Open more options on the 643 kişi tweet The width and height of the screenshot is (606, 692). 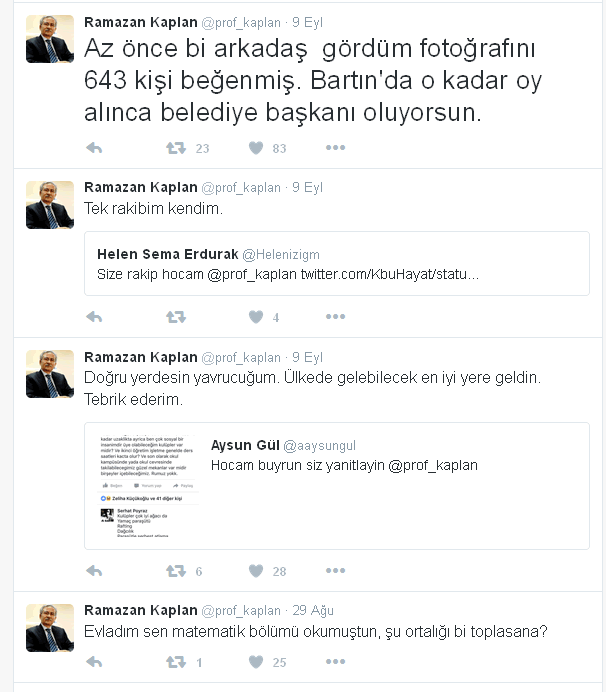[x=335, y=148]
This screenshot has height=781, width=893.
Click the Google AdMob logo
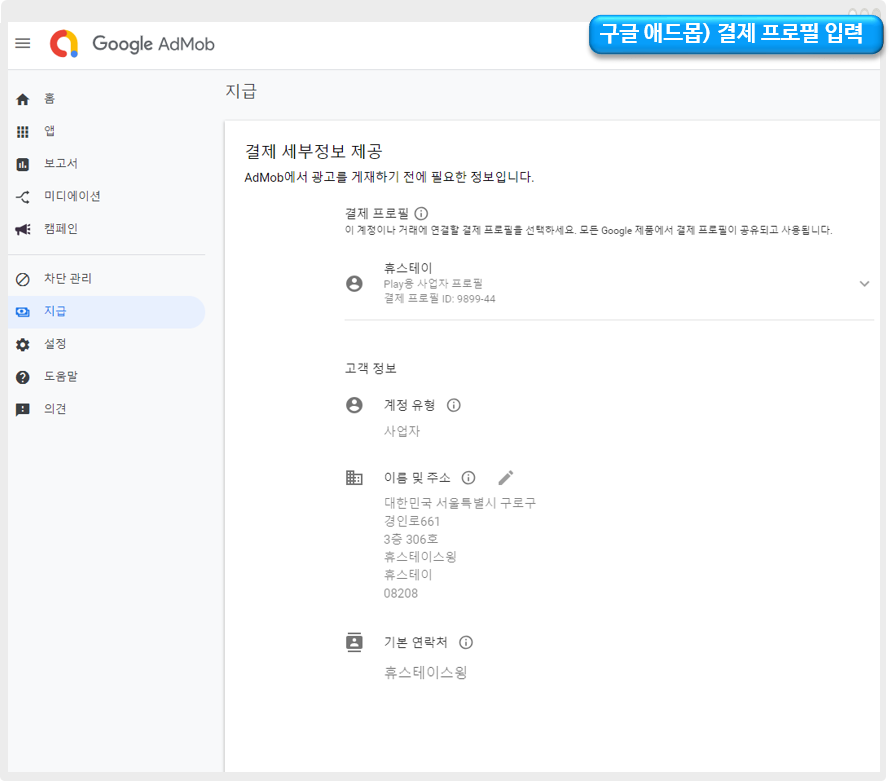coord(133,44)
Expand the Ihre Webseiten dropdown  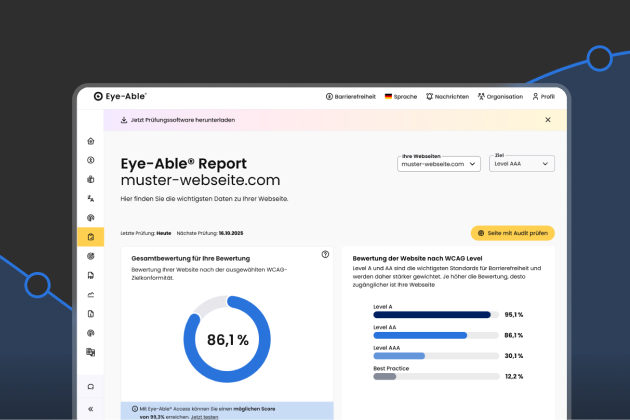[439, 164]
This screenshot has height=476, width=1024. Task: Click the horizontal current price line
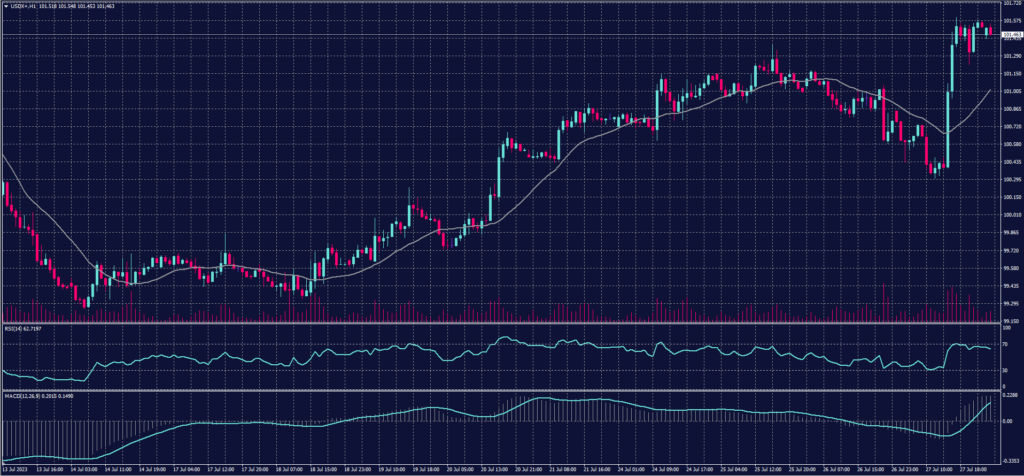500,36
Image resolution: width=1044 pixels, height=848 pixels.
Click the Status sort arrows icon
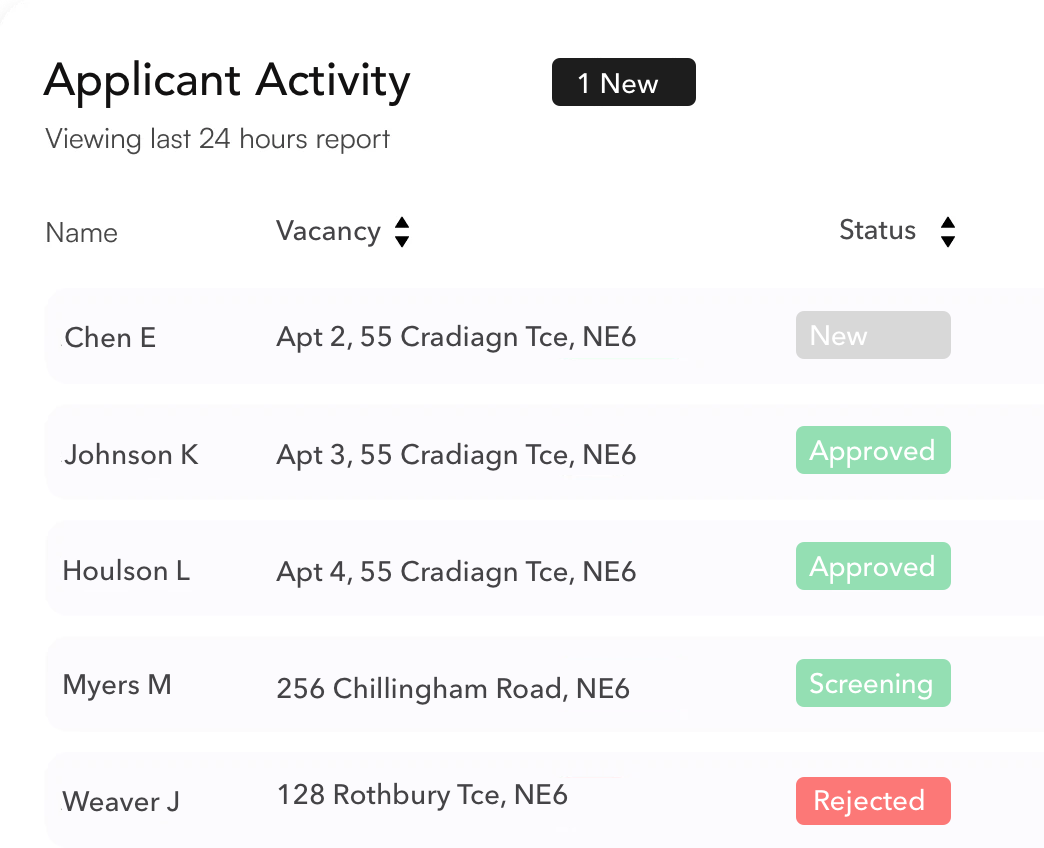[x=947, y=232]
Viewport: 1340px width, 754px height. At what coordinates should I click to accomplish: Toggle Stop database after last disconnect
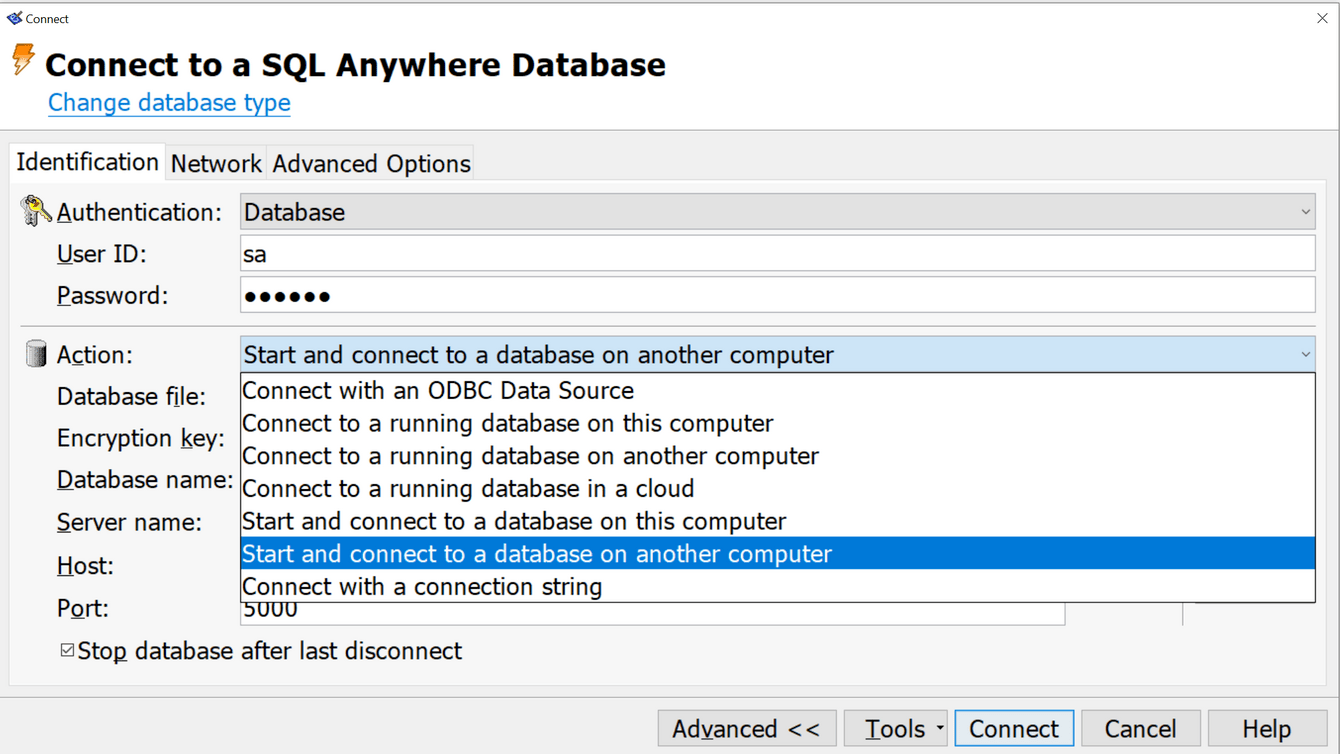(x=67, y=650)
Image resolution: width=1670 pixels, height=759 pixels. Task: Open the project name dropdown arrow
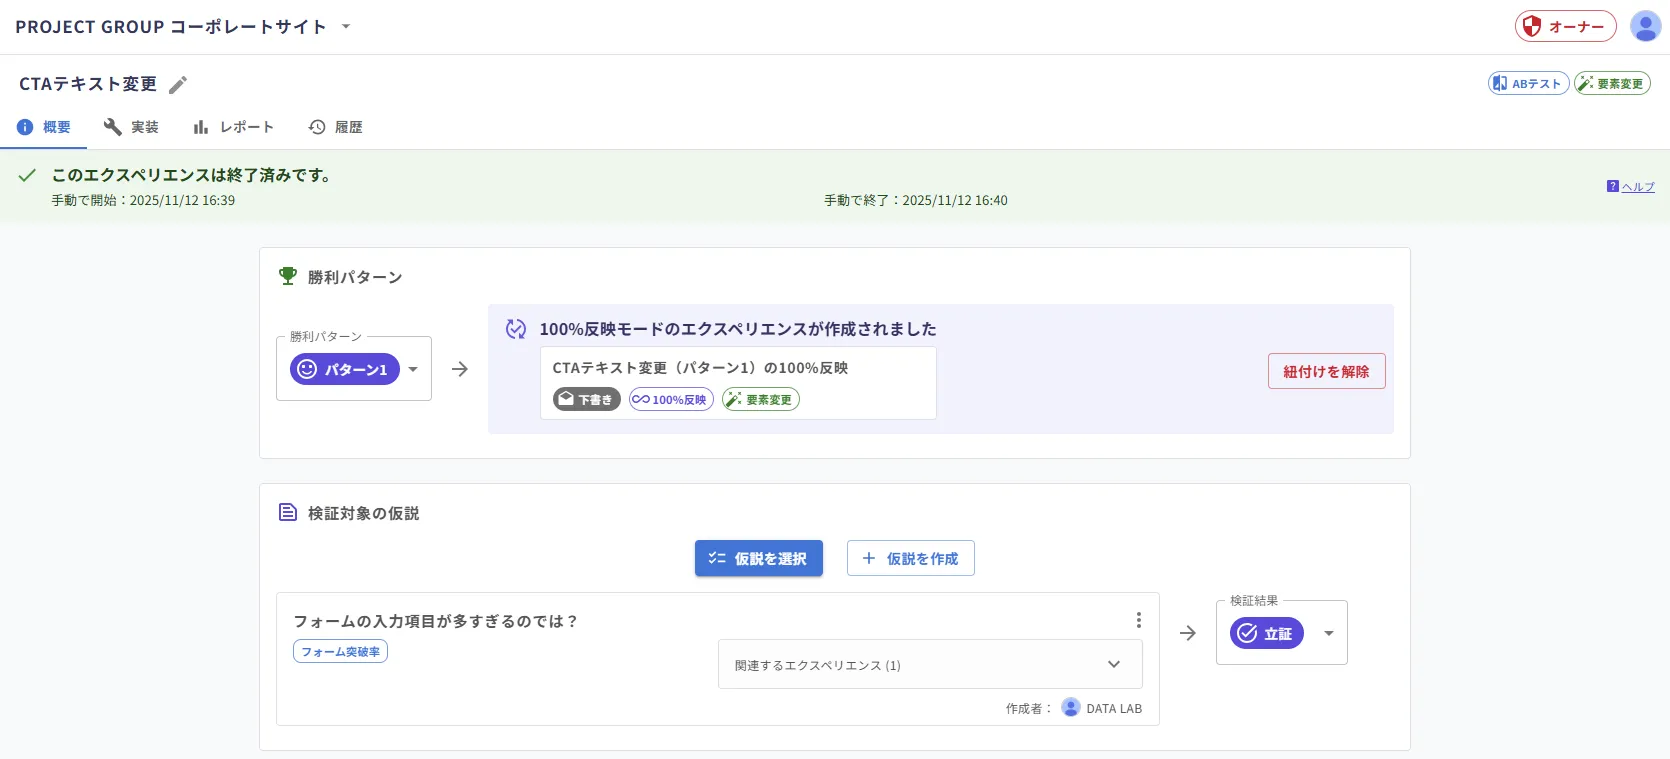346,27
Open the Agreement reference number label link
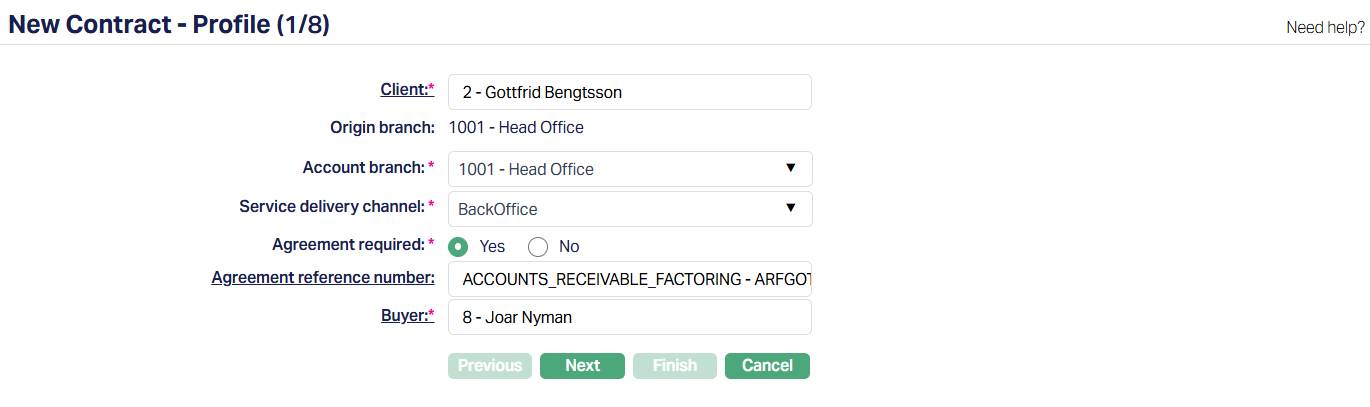Viewport: 1370px width, 407px height. point(322,277)
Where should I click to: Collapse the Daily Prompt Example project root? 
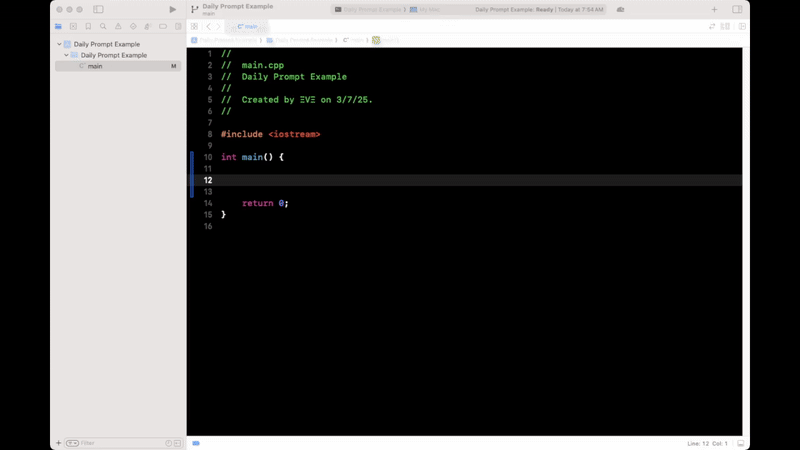[x=59, y=45]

------------------------------------------------------------------------

• WORK ITEM: Where pictures appear, omit them, and transcribe exactly, with nothing else, the lines from the line with "Image resolution: width=1044" through the final line of the records above, both ends included.

• RESULT BELOW:
Image resolution: width=1044 pixels, height=848 pixels.
Click the Status sort arrows icon
[x=947, y=232]
Viewport: 1340px width, 754px height. At what coordinates should I click to accomplish: Toggle Stop database after last disconnect
(x=67, y=650)
Image resolution: width=1670 pixels, height=759 pixels. Task: Open the project name dropdown arrow
346,27
Open the Agreement reference number label link
Viewport: 1370px width, 407px height. point(322,277)
Where should I click to: Collapse the Daily Prompt Example project root? 
[x=59, y=45]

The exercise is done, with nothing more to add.